What is the criterion for reforming social systems? Which one should we adopt, where we have different suggestions of improvement? Let’s examine utilitarian, Pareto and Kaldor improvements.

Image by MoteOo from Pixabay

1. Utilitarian improvement

According to utilitarianism, we must act so as to maximize the social sum of pleasure minus pain. The ideal of utilitarianism is the greatest happiness of the greatest number.

A common criticism of utilitarianism is this. Suppose A has trouble with his heart, B with his liver, C with his kidney and D is a healthy person. The former three cannot survive, unless they kill D and transplant his heart to A, his liver to B and his kidney to C. The transplant takes D’s life but saves two lives in total. So, utilitarianism would approve it.

If D is to be faithful to democracy, he must accept the majority decision. Can the utilitarian calculation justify murdering D?

2. Pareto improvement

In order to protect himself against the violence of the majority, D might refer to the Pareto optimum as an antithesis of the greatest happiness of the greatest number. The Pareto optimum is a state of allocating the resources where it is no longer possible to make anyone better off without making someone worse off. If advance in genetic technology can save the lives of the three by making spare organs artificially, it will be a Pareto-improving allocation of resources. But you cannot make the three better off by making D worse off.

Image of a Pareto Efficient Frontier
A production-possibility frontier is an example of a Pareto Efficient Frontier. The connected line of red points represents Pareto optimal choices of production. You can move K to D or E, but cannot move N to D nor E. Source: “A Pareto Optimal Front, illustrated using a production-possibility frontier" by Njr00. Licensed under CC-BY-SA.

Ideal as the Pareto principle may seem, the problem is that the strict application of it makes almost all improvement impossible. If you try to change anything, some will always oppose it so as to protect their vested interests. For example, although it is globally desirable for the Japanese Government to liberalize her rice market, accepting the suggestion of the GATT Uruguay Round was not a Pareto improvement, because the rice producing farmers in Japan were strongly opposed to it.

3. Kaldor improvement

In this case, beneficiaries can virtually make the Pareto improvement by compensating victims for a loss. This is the Kaldor improvement. It was an example of the Kaldor improvement that the Japanese Government levied a tax on the rice exporting countries and Japanese consumers as beneficiaries and compensated farmers.

Does the Kaldor improvement really optimize the allocation of the resources? The Japanese Government spent about 60 billion dollars to protect the domestic fading agriculture from the Uruguay Round, only to produce many useless and silly facilities. The Kaldor improvement rather reduces the resources to allocate by spoiling the declining industries.

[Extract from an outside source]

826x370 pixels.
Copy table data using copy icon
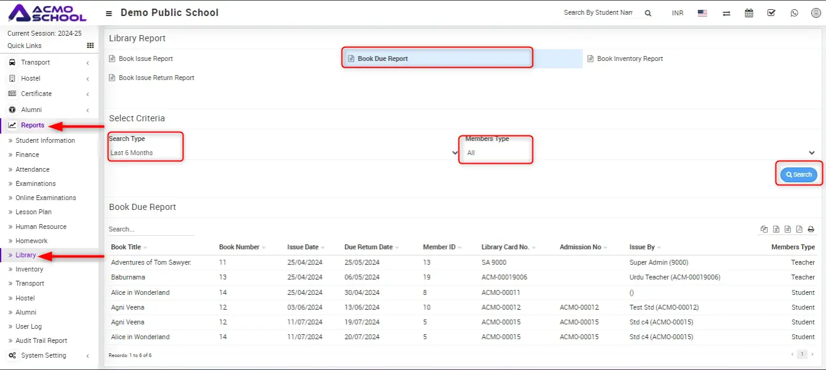click(764, 229)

Some economists use the Kaldor’s criterion just as a criterion to decide whether to change allocation or not and consider the actual compensation unnecessary. This interpretation makes the Kaldor improvement identical with the utilitarian improvement.

4. Merit improvement

What the utilitarian, Pareto or Kaldor improvement fails to see is that the allocation of resources must be based on justice and meritocracy. Even if a certain improvement makes some worse off, the disadvantage creates positive value, so long as it is valid as penalty. On the other hand, it is unreasonable exploitation for A, B and C to kill D and transplant his organs selfishly, so long as he is innocent.

The utilitarians and the marginal utility school identify value with subjective pleasure but the pleasure is sentiment toward value and not value itself. So, you cannot decide how to improve social systems by calculating the social sum of pleasure minus pain. Observing the rule of justice and free competition by itself has as low entropy as the economic resources.